WORK REQUEST
Give back exactly the lines starting at the one with "Task: Click the Cable Length column header" and ending at the last line of the data below. Pictures are not part of the copy.

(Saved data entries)
● ● ● ●

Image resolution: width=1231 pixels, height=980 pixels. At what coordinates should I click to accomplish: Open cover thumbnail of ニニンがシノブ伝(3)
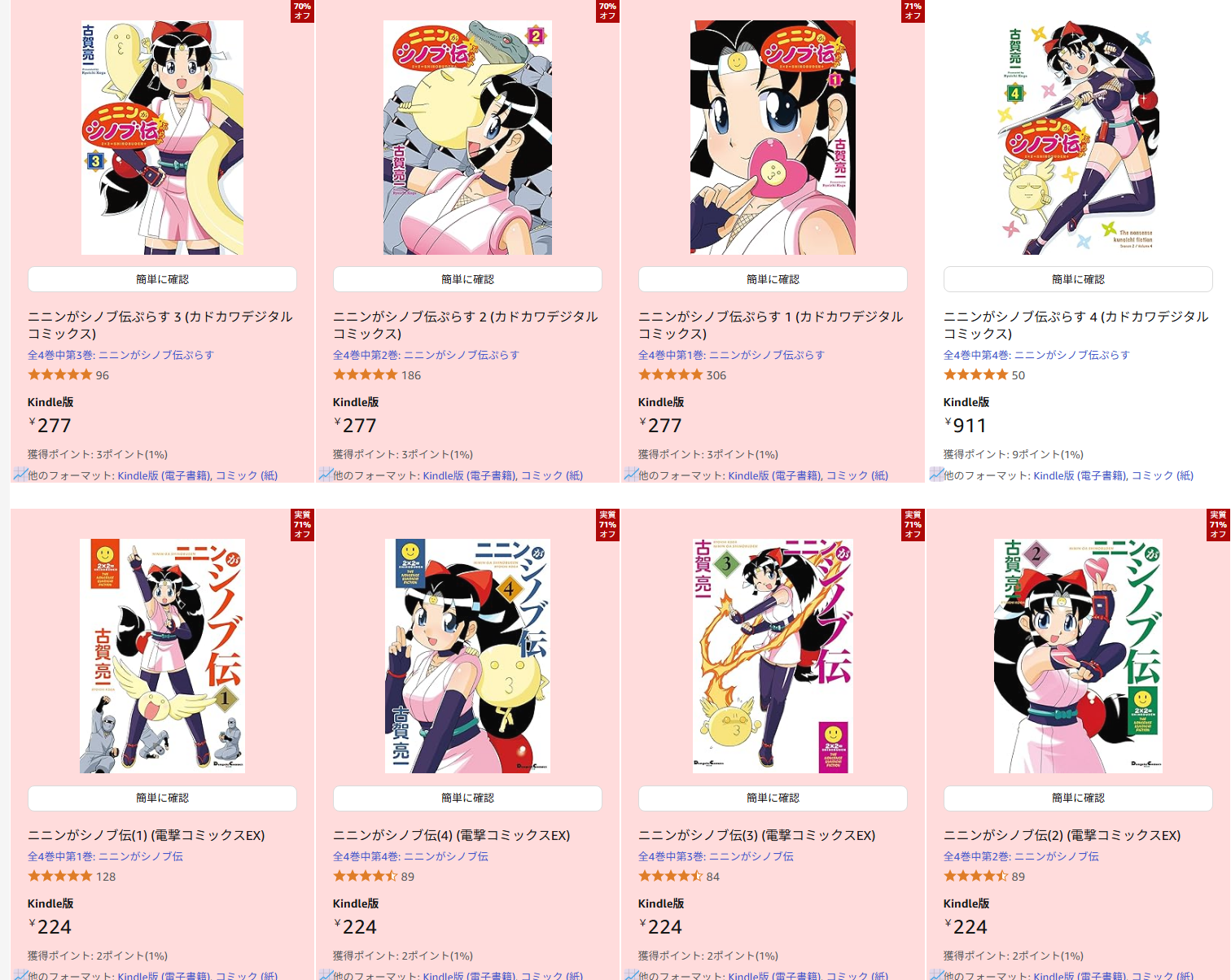(x=773, y=656)
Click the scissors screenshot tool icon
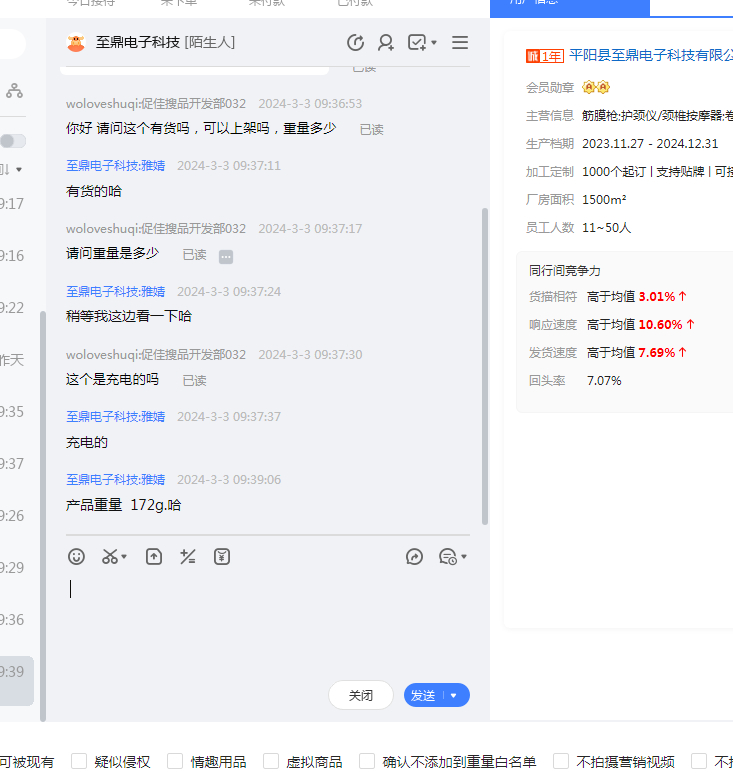The width and height of the screenshot is (733, 775). (x=111, y=557)

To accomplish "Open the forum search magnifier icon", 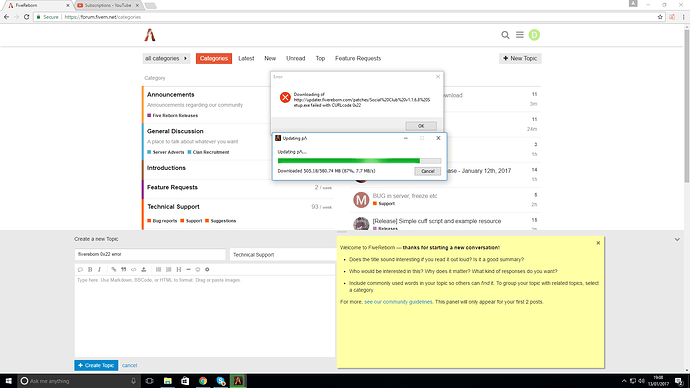I will pos(505,35).
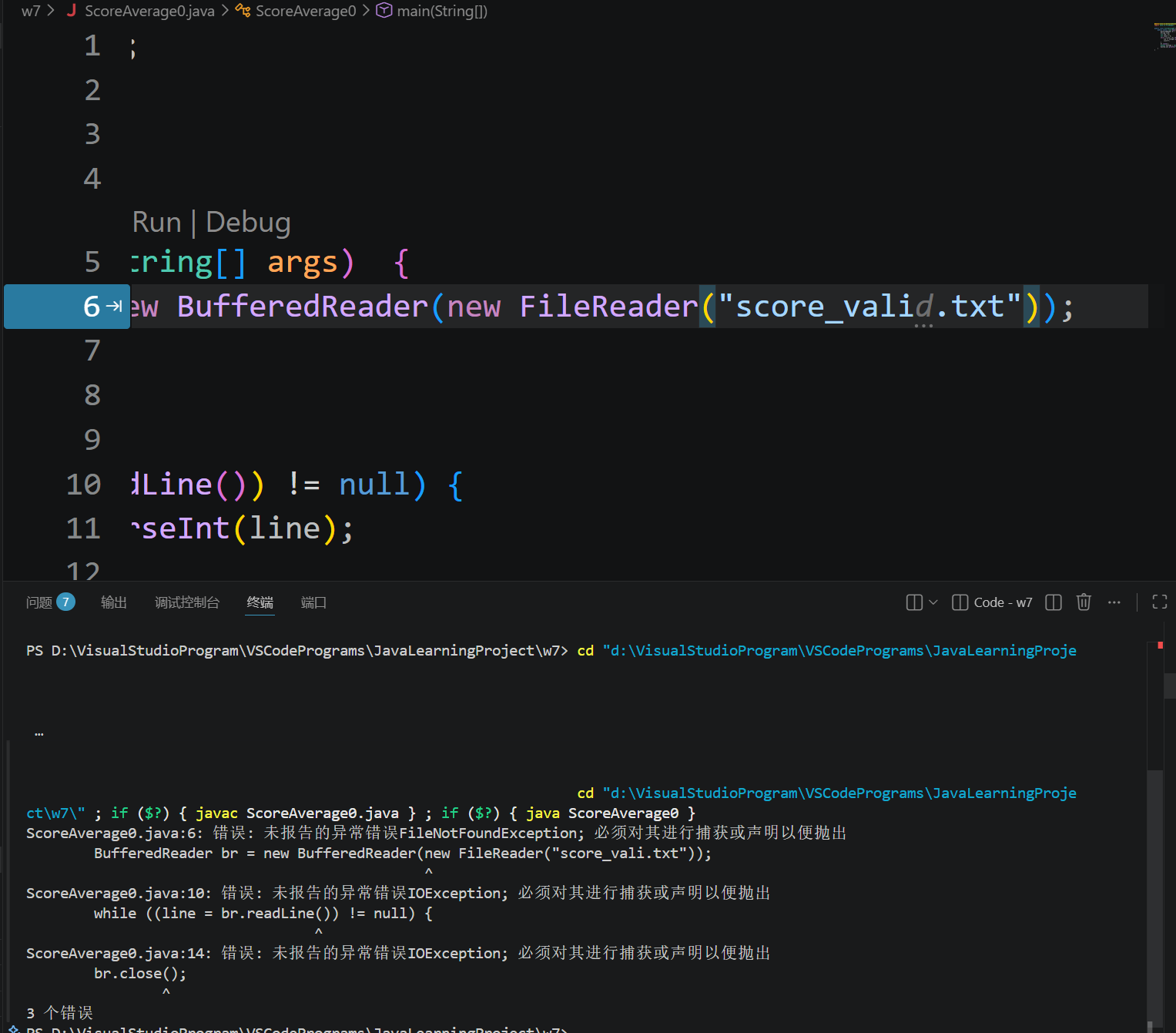Click the split terminal icon before the trash

tap(1054, 602)
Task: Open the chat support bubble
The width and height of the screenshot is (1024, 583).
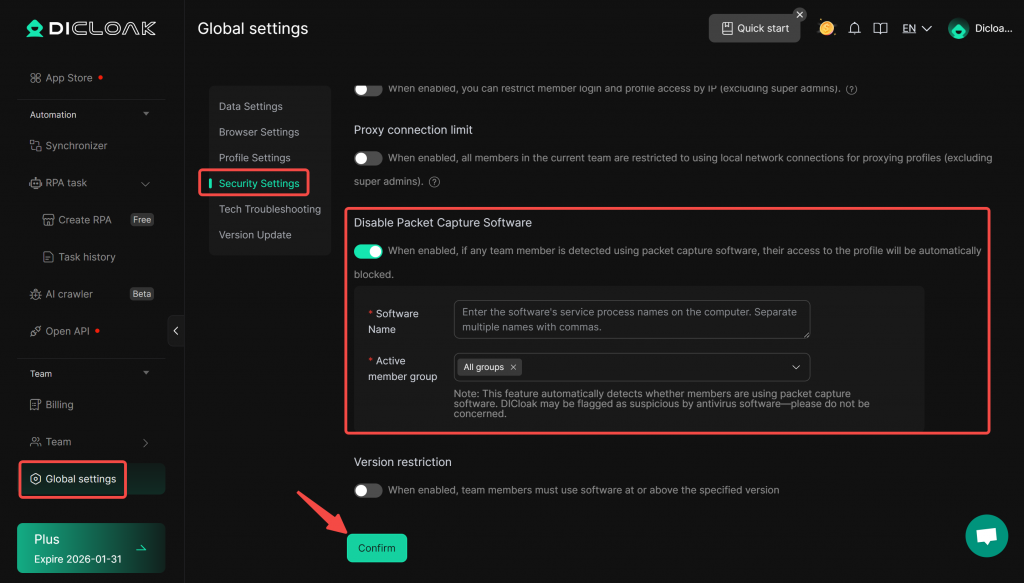Action: point(986,536)
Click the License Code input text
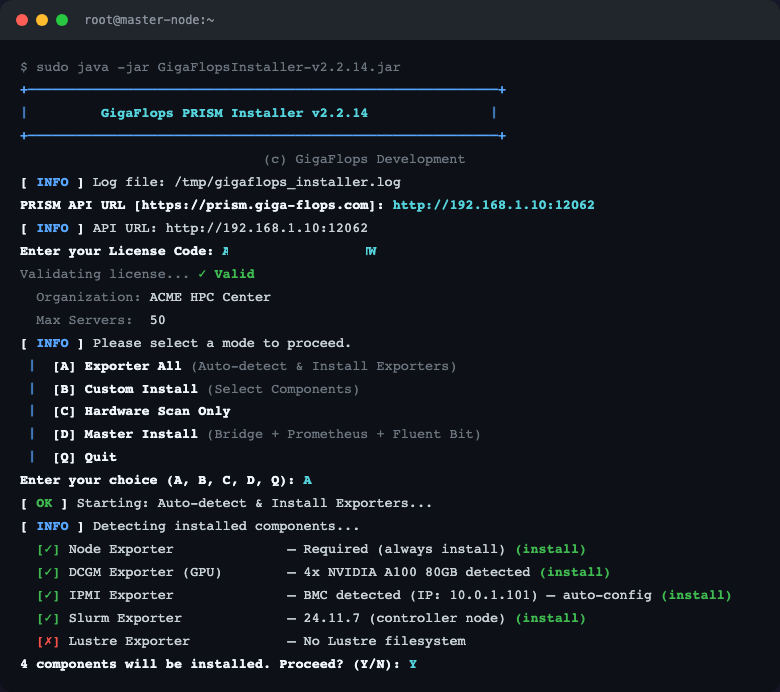Viewport: 780px width, 692px height. [299, 251]
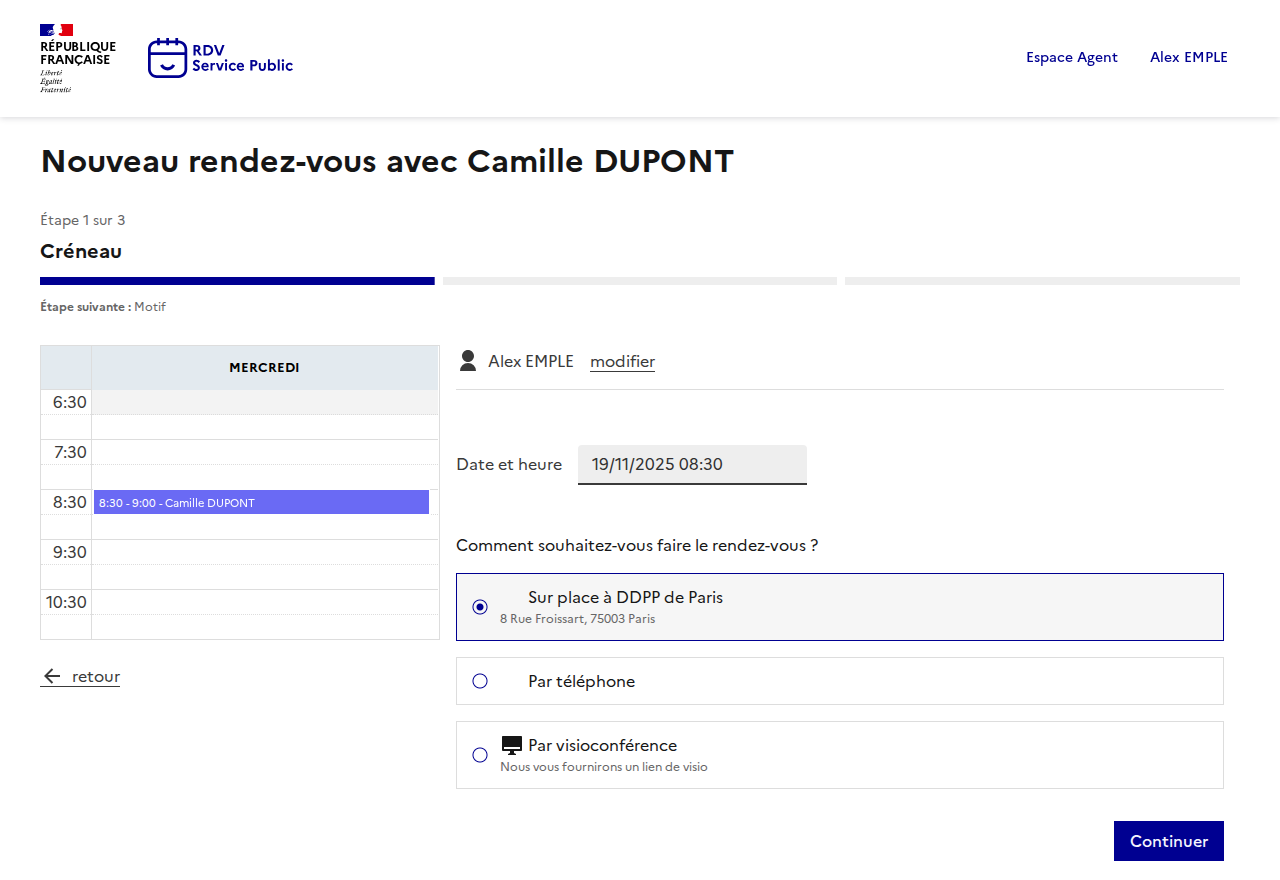The height and width of the screenshot is (880, 1280).
Task: Click the RDV Service Public title text
Action: point(242,58)
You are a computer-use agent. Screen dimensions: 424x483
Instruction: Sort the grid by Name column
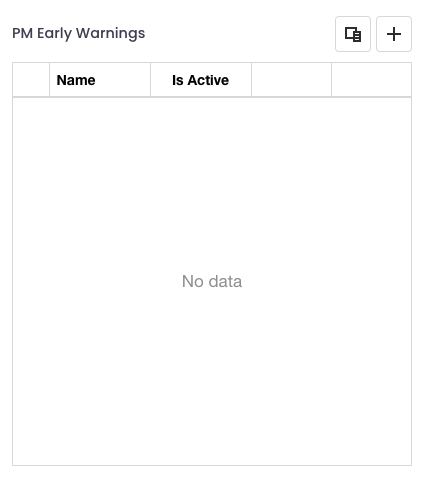(100, 80)

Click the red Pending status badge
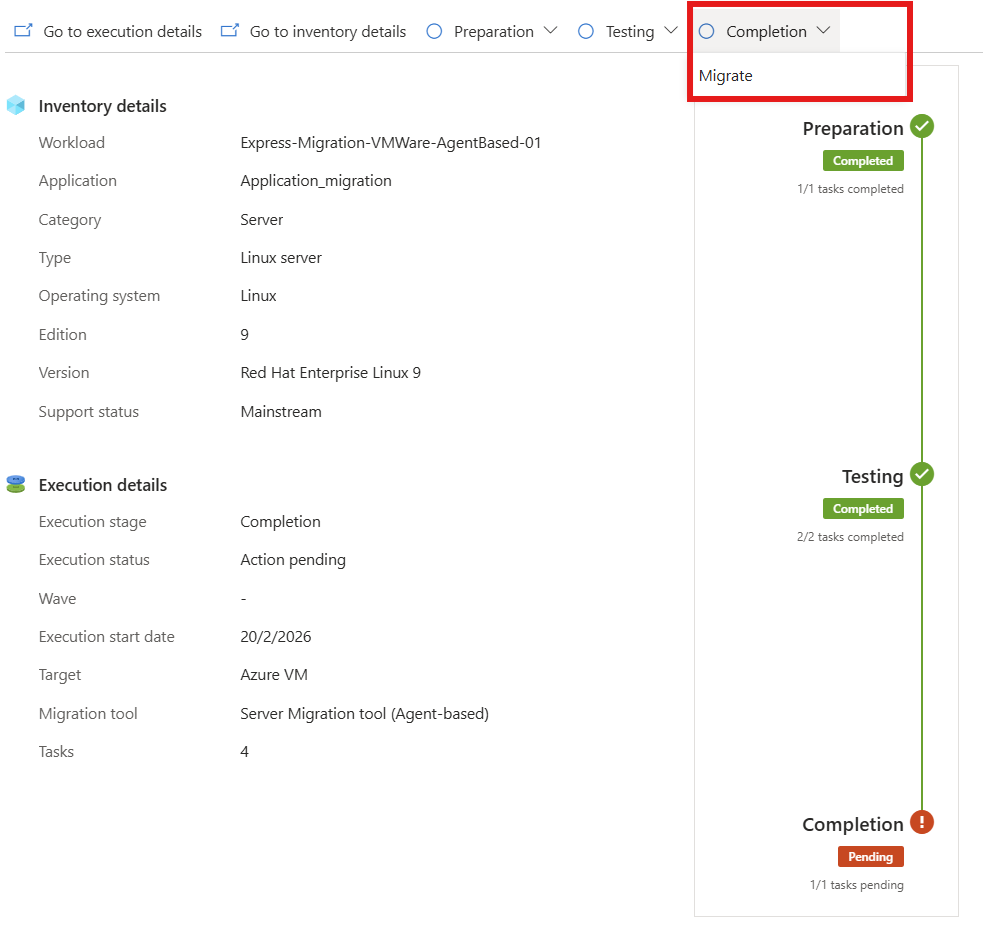[x=871, y=857]
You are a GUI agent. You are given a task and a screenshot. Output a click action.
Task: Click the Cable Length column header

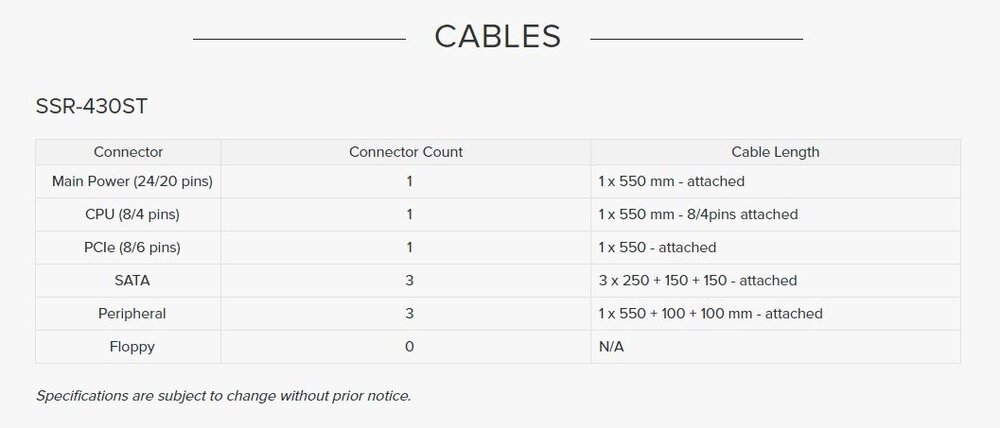point(776,152)
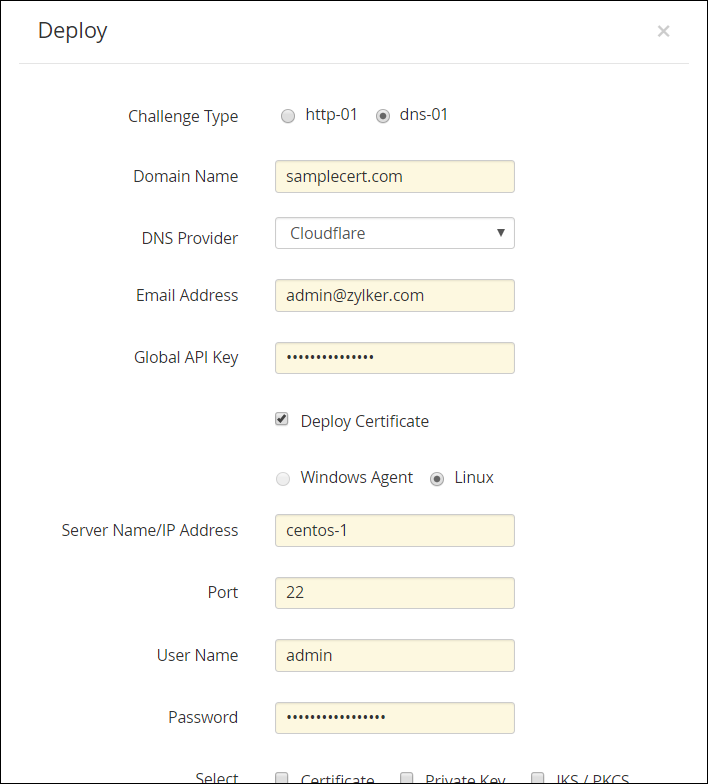Click the Deploy Certificate label text

(364, 421)
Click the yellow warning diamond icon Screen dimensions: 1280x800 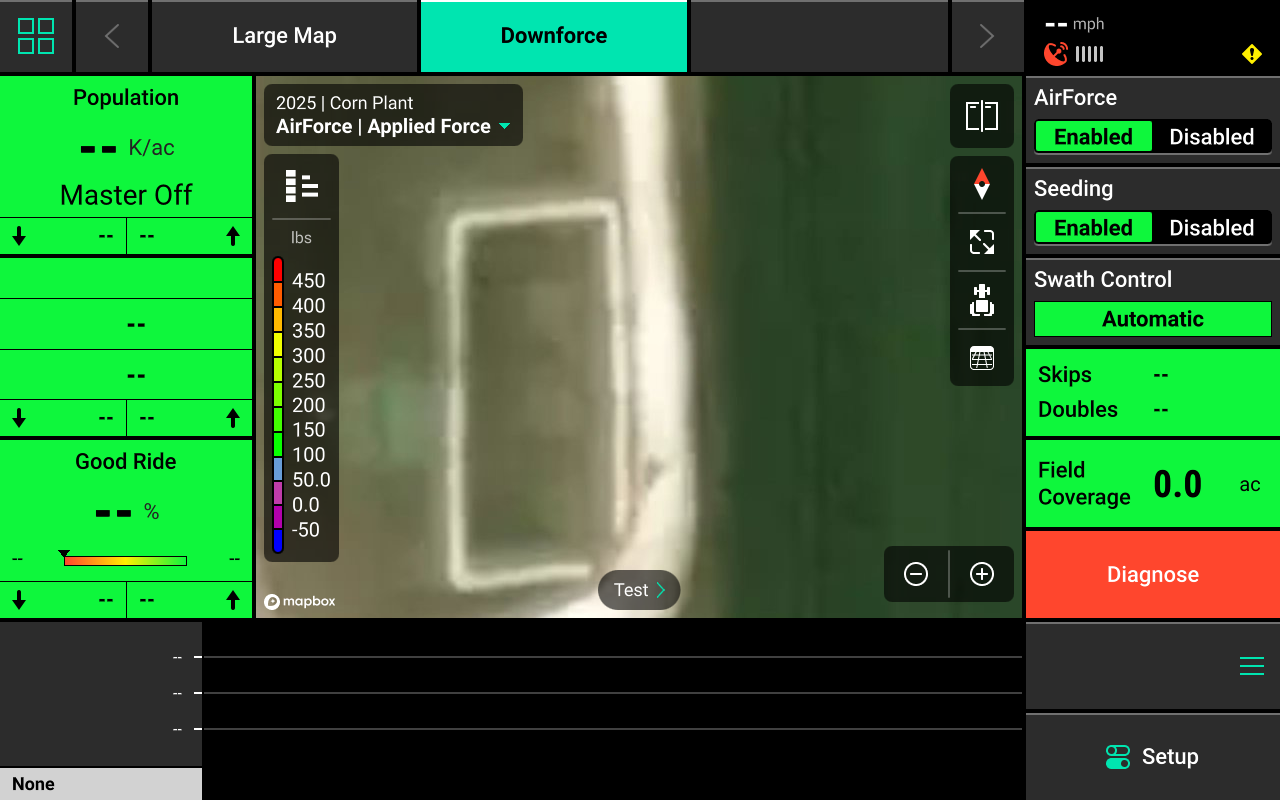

● ● ● ●

ANSWER TO THE PROBLEM
Task: Click the Cable Length column header

point(776,152)
Click the Deploy Certificate label text

(364, 421)
Click the yellow warning diamond icon Screen dimensions: 1280x800 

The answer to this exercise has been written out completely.